----- Exercise inputs -----
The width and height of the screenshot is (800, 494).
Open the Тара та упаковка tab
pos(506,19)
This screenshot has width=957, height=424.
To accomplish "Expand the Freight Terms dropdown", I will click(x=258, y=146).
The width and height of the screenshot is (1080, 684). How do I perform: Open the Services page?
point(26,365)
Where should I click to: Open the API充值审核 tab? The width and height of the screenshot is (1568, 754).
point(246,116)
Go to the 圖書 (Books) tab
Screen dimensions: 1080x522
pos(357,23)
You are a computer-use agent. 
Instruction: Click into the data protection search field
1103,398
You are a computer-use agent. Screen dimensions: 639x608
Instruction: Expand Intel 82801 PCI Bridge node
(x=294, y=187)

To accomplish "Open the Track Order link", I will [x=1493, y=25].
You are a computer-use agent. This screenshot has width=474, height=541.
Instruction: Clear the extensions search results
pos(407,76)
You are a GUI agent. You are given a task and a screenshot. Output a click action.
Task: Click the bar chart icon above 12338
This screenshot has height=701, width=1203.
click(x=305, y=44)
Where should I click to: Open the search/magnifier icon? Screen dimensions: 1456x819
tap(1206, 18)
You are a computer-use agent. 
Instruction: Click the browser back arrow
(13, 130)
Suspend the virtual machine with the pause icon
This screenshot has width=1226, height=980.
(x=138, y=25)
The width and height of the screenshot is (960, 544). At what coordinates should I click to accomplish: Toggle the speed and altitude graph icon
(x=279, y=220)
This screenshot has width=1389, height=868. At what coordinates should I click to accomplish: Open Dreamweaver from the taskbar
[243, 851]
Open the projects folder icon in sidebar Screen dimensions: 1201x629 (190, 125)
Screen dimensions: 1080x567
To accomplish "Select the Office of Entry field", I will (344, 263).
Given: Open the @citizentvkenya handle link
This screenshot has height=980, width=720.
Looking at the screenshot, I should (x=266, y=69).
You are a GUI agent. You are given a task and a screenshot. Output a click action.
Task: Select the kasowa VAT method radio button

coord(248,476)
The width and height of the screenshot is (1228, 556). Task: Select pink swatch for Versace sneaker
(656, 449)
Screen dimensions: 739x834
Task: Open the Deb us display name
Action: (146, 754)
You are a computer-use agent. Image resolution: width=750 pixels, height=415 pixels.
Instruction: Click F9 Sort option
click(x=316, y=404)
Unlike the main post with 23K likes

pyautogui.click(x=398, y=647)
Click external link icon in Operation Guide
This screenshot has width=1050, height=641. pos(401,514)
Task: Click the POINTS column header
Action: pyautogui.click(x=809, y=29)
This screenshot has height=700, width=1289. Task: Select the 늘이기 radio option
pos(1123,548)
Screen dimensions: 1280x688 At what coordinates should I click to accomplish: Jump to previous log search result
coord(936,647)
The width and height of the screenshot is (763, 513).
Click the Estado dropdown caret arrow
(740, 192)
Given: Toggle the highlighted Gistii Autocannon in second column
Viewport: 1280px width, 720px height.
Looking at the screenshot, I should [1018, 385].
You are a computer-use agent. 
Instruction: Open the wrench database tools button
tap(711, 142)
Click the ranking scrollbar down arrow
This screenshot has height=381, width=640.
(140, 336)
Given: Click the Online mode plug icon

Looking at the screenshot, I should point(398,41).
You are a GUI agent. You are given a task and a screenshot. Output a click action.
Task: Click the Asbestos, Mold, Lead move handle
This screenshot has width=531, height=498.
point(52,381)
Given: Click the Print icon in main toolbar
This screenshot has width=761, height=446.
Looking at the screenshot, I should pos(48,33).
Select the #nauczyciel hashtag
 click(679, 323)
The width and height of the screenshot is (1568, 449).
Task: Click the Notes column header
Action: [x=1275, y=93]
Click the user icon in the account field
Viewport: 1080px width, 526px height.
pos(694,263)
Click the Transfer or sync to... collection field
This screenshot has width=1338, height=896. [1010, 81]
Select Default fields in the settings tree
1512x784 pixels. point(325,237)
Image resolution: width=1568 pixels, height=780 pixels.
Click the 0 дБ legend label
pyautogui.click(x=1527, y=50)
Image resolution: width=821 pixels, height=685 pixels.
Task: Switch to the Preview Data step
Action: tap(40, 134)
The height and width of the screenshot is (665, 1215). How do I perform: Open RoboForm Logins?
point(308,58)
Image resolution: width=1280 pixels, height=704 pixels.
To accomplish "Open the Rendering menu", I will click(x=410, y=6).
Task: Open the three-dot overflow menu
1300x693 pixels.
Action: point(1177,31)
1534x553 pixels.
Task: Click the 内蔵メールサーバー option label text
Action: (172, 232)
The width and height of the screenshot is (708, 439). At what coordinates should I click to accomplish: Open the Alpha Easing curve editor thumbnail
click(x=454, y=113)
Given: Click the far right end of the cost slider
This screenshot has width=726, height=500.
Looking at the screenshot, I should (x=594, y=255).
-----
[Work task]
Provide all the records again, word for word.

[Task output]
The width and height of the screenshot is (800, 494).
Open the Тара та упаковка tab
pos(506,19)
This screenshot has width=957, height=424.
To accomplish "Expand the Freight Terms dropdown", I will click(x=258, y=146).
The width and height of the screenshot is (1080, 684). How do I perform: Open the Services page?
point(26,365)
Where should I click to: Open the API充值审核 tab? The width and height of the screenshot is (1568, 754).
point(246,116)
Go to the 圖書 (Books) tab
Screen dimensions: 1080x522
pos(357,23)
You are a computer-use agent. 
Instruction: Click into the data protection search field
1103,398
You are a computer-use agent. Screen dimensions: 639x608
Instruction: Expand Intel 82801 PCI Bridge node
(x=294, y=187)

To accomplish "Open the Track Order link", I will [x=1493, y=25].
You are a computer-use agent. This screenshot has width=474, height=541.
Instruction: Clear the extensions search results
pos(407,76)
You are a GUI agent. You are given a task and a screenshot. Output a click action.
Task: Click the bar chart icon above 12338
This screenshot has height=701, width=1203.
click(x=305, y=44)
Where should I click to: Open the search/magnifier icon? Screen dimensions: 1456x819
tap(1206, 18)
You are a computer-use agent. 
Instruction: Click the browser back arrow
(13, 130)
Suspend the virtual machine with the pause icon
This screenshot has width=1226, height=980.
(x=138, y=25)
The width and height of the screenshot is (960, 544). At what coordinates should I click to accomplish: Toggle the speed and altitude graph icon
(x=279, y=220)
This screenshot has width=1389, height=868. At what coordinates should I click to accomplish: Open Dreamweaver from the taskbar
[243, 851]
Open the projects folder icon in sidebar Screen dimensions: 1201x629 (190, 125)
Screen dimensions: 1080x567
To accomplish "Select the Office of Entry field", I will (344, 263).
Given: Open the @citizentvkenya handle link
This screenshot has height=980, width=720.
Looking at the screenshot, I should (x=266, y=69).
You are a GUI agent. You are given a task and a screenshot. Output a click action.
Task: Select the kasowa VAT method radio button

coord(248,476)
The width and height of the screenshot is (1228, 556). Task: Select pink swatch for Versace sneaker
(656, 449)
Screen dimensions: 739x834
Task: Open the Deb us display name
Action: (146, 754)
You are a computer-use agent. Image resolution: width=750 pixels, height=415 pixels.
Instruction: Click F9 Sort option
click(x=316, y=404)
Unlike the main post with 23K likes

pyautogui.click(x=398, y=647)
Click external link icon in Operation Guide
This screenshot has width=1050, height=641. pos(401,514)
Task: Click the POINTS column header
Action: pyautogui.click(x=809, y=29)
This screenshot has height=700, width=1289. Task: Select the 늘이기 radio option
pos(1123,548)
Screen dimensions: 1280x688 At what coordinates should I click to accomplish: Jump to previous log search result
coord(936,647)
The width and height of the screenshot is (763, 513).
Click the Estado dropdown caret arrow
(740, 192)
Given: Toggle the highlighted Gistii Autocannon in second column
Viewport: 1280px width, 720px height.
Looking at the screenshot, I should [1018, 385].
You are a computer-use agent. 
Instruction: Open the wrench database tools button
tap(711, 142)
Click the ranking scrollbar down arrow
This screenshot has height=381, width=640.
(140, 336)
Given: Click the Online mode plug icon

Looking at the screenshot, I should point(398,41).
You are a GUI agent. You are given a task and a screenshot. Output a click action.
Task: Click the Asbestos, Mold, Lead move handle
This screenshot has width=531, height=498.
point(52,381)
Given: Click the Print icon in main toolbar
This screenshot has width=761, height=446.
Looking at the screenshot, I should pos(48,33).
Select the #nauczyciel hashtag
 click(679, 323)
The width and height of the screenshot is (1568, 449).
Task: Click the Notes column header
Action: [x=1275, y=93]
Click the user icon in the account field
Viewport: 1080px width, 526px height.
pos(694,263)
Click the Transfer or sync to... collection field
This screenshot has width=1338, height=896. [1010, 81]
Select Default fields in the settings tree
1512x784 pixels. point(325,237)
Image resolution: width=1568 pixels, height=780 pixels.
Click the 0 дБ legend label
pyautogui.click(x=1527, y=50)
Image resolution: width=821 pixels, height=685 pixels.
Task: Switch to the Preview Data step
Action: tap(40, 134)
The height and width of the screenshot is (665, 1215). How do I perform: Open RoboForm Logins?
point(308,58)
Image resolution: width=1280 pixels, height=704 pixels.
To accomplish "Open the Rendering menu", I will click(x=410, y=6).
Task: Open the three-dot overflow menu
1300x693 pixels.
Action: point(1177,31)
1534x553 pixels.
Task: Click the 内蔵メールサーバー option label text
Action: (172, 232)
The width and height of the screenshot is (708, 439). At what coordinates should I click to accomplish: Open the Alpha Easing curve editor thumbnail
click(x=454, y=113)
Given: Click the far right end of the cost slider
This screenshot has width=726, height=500.
Looking at the screenshot, I should (x=594, y=255).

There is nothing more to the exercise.